Dead Keeps Concert Sharing Alive

The Grateful Dead found out this week what happens when you give and then take away: consumer uproar.

The Dead, a band who has always encouraged tape sharing of its multitude of live shows, a few weeks ago asked the non-profit Internet Archives to remove free downloads of their concerts from its site. Dead Heads were not pleased and showed it with a petition calling for a merchandise boycott. More than 4,200 signed.

Concerts Back Up

Today, those concerts are back online. The only restrictions the band members have placed on free trading is that recordings taken directly from concert soundboards may not be downloaded. They are available for listening.

“I was not part of this decision making process and was not notified that the shows were to be pulled.
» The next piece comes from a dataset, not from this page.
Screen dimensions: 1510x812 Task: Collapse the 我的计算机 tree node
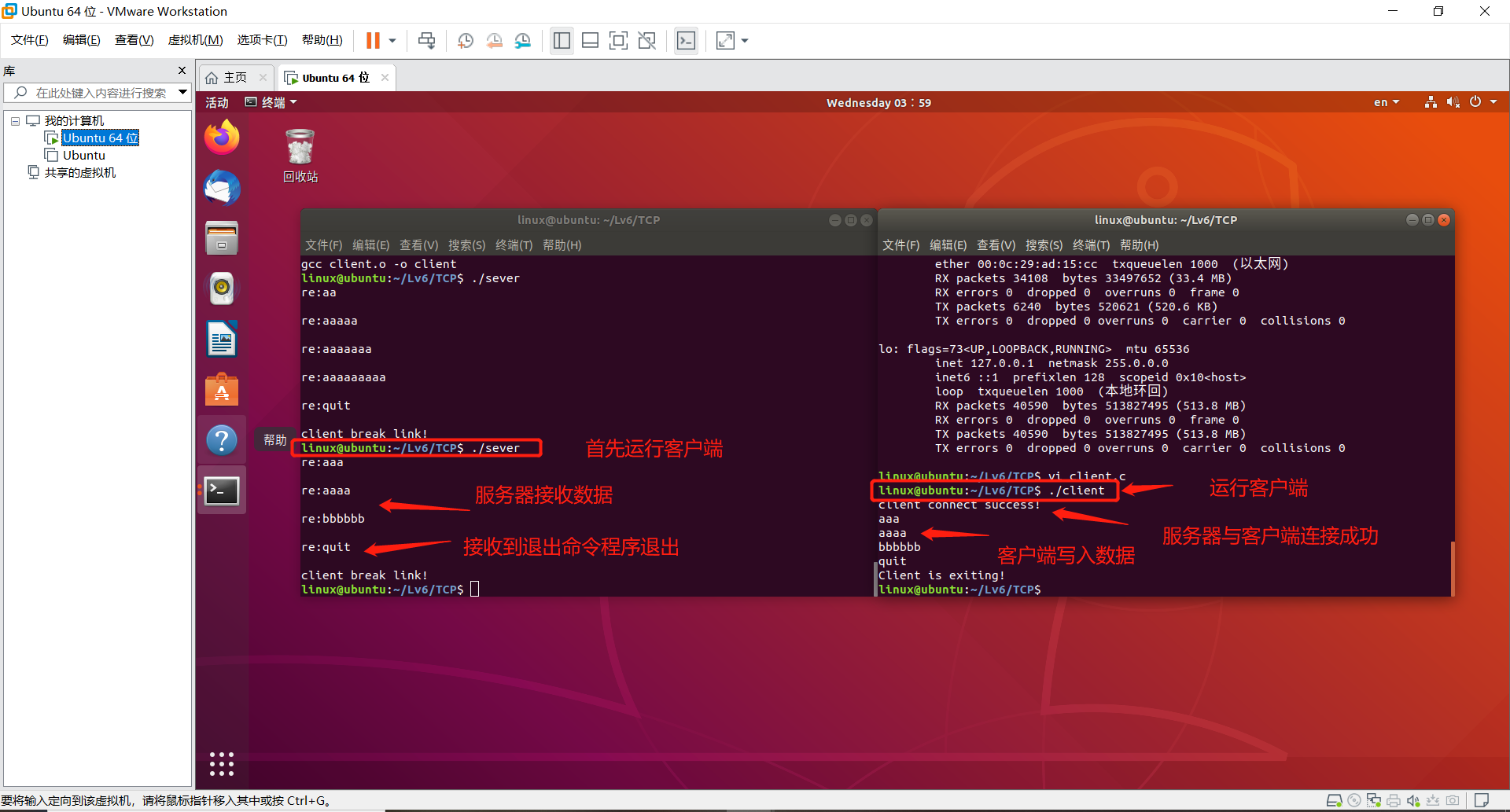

I do feel that the music is the Grateful Dead’s legacy and I hope that one way or another all of it is available for those who want it,” Band bass player Phil Lesh wrote on his Web site yesterday.

The move by the Dead is not a sign that other bands will open up their archives, one analyst said.

“They are such a unique case. The Grateful Dead is an example of a band that if you’re a fan you’re going to be a consumer of all of their products for what the fan considers a reasonable price,” Russ Crupnick, President of NPD Music and Movies Business, told TechNewsWorld. “Thy have so much unique content and you’ve got this huge, really engaged fan base.”

So while those fans are still free to share the Dead’s music, they are also likely to spend money on T-shirts and other merchandise that brings in revenue.

Dead Stand Alone

That is untrue for most bands.

“For the vast majority of artists, the fan base is smaller, level of devotion may not be as high, once you open Pandora’s box, you can’t close it up,” Crupnick said.

NDP surveys have found that consumers never even listen to about 50 percent of the music they download.

“There’s so much free content out there, but the surveys show that a lot of it doesn’t have that much value to you. When you start making people pay, then they have to make decisions about what’s really value.”

The bottom line for any entertainment provider is knowing your fans. “For Grateful Dead fans there’s a huge amount of value,” Crupnick said. “It’s critically important to know what kind of equity you have with your audience. When you’re deciding whether to pay for content you have to think, ‘How much appetite do I have? How much wallet? How deep is my loyalty?'”

For the Dead, with a deep and loyal fan base, a history of allowing sharing won out over the potential for revenue. But that won’t be the case for most others.

“I’d say 90-95 percent of artists won’t change the way they operate. There’s a recognition that they have to deal with a business reality that if there’s no revenue stream going back to the record company, they won’t get promoted and they won’t keep their contract,” Crupnick said.